«Тойота Королла» - Севела Эфраим - Страница 57
- Предыдущая
- 57/97
- Следующая
И теперь на какое-то время оставят стадо в покое. Пока снова не проголодаются.
Дед оглянулся на меня. У меня стояли слезы в глазах. Мне не хотелось спорить. Да и вообще разговаривать. Но деду телевизор подлил масла в огонь.
— Вот это и есть мир. Показывают животных, а я вижу людей. Что отличает нас от животного мира? Лишь то, что там все обнажено и без прикрас. А мы прикрываемся фиговыми листками красивых слов и теорий. Хотя по существу все то же самое. Мир, называй его божьим или каким угодно, состоит из слабых и сильных, из травоядных тружеников и хищных эксплуататоров. Хищник умрет, если не полакомится мясом травоядного. Другой пищи он не знает. И добыть эту пищу можно, только лишь вырвав с бровью бок у той же антилопы. Или сожрав ее теленочка. Других путей нет. Это закон природы. Жестокий. Но и разумный. Он движет миром. Поэтому все разговоры о равенстве — слюнявая болтовня. Я это познал на собственном опыте. Знаешь единственное место, где все равны? На кладбище, дорогая моя. Но те, что там обитают, уже называются не людьми, а покойниками.
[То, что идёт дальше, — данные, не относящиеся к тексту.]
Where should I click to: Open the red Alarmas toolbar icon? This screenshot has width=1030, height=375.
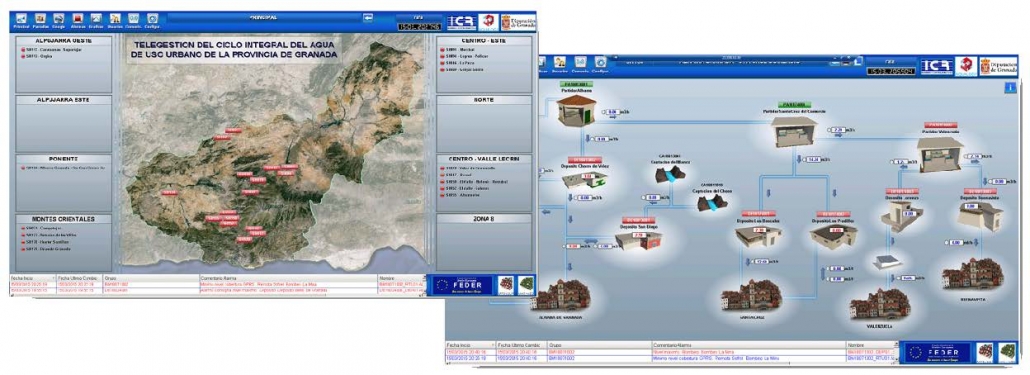point(77,19)
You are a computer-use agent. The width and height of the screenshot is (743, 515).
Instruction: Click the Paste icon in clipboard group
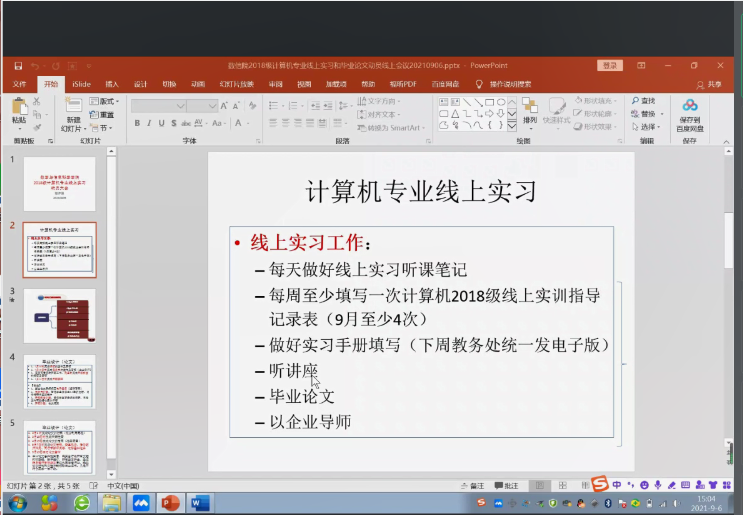pyautogui.click(x=19, y=107)
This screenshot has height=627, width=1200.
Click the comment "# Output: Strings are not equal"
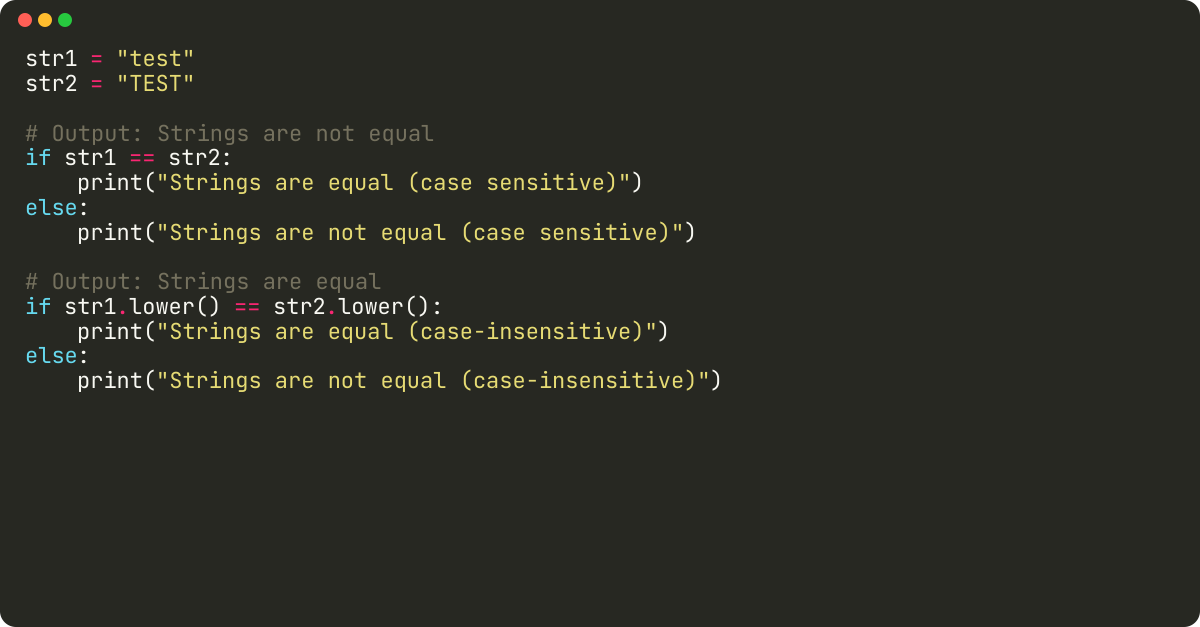coord(230,134)
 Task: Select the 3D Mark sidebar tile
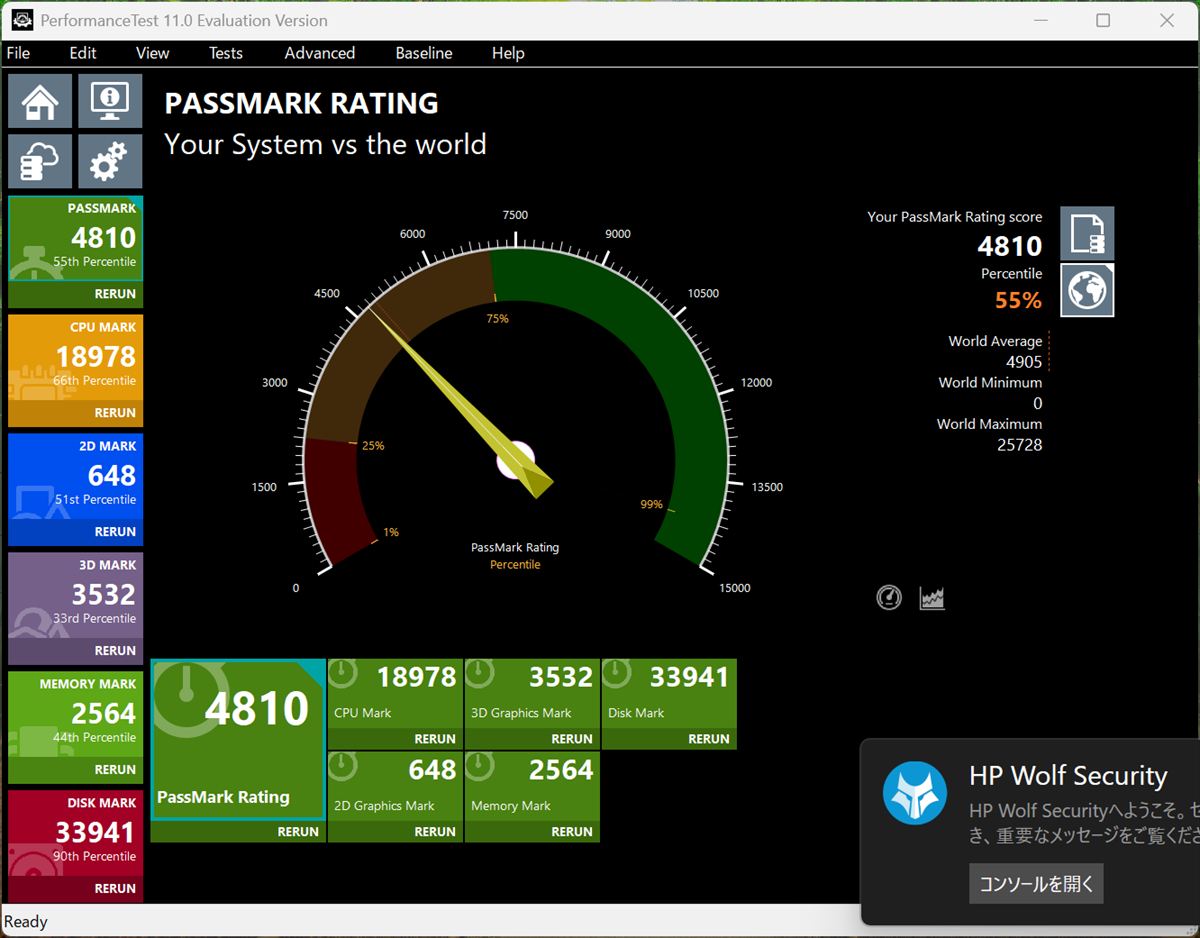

— Постой, постой! — не выдержала я. — Я не согласна. Нельзя равнять людей с животным миром. Нас отличают интеллект и способность объединяться для защиты. Стадо антилоп побежало, эгоистично оставив на гибель мать с теленком. И поэтому гиены их будут пожирать каждый день по одной. И так до бесконечности. А если б они, эти антилопы, не побежали трусливо, а все вместе заняли круговую оборону, ощетинившись рогами? Как много антилоп, а гиен лишь жалкая свора, — они бы не дали себя в обиду и одержали победу. Мы, люди, поступили бы так. И поступаем. Профсоюзы, забастовки — вот тебе пример того, чем люди отличаются от животного мира. И поэтому, скажу тебе откровенно, все, что ты говорил мне, нисколько меня не убедило. Чушь! Оппортунизм! Ты, дедушка, элементарный реакционер!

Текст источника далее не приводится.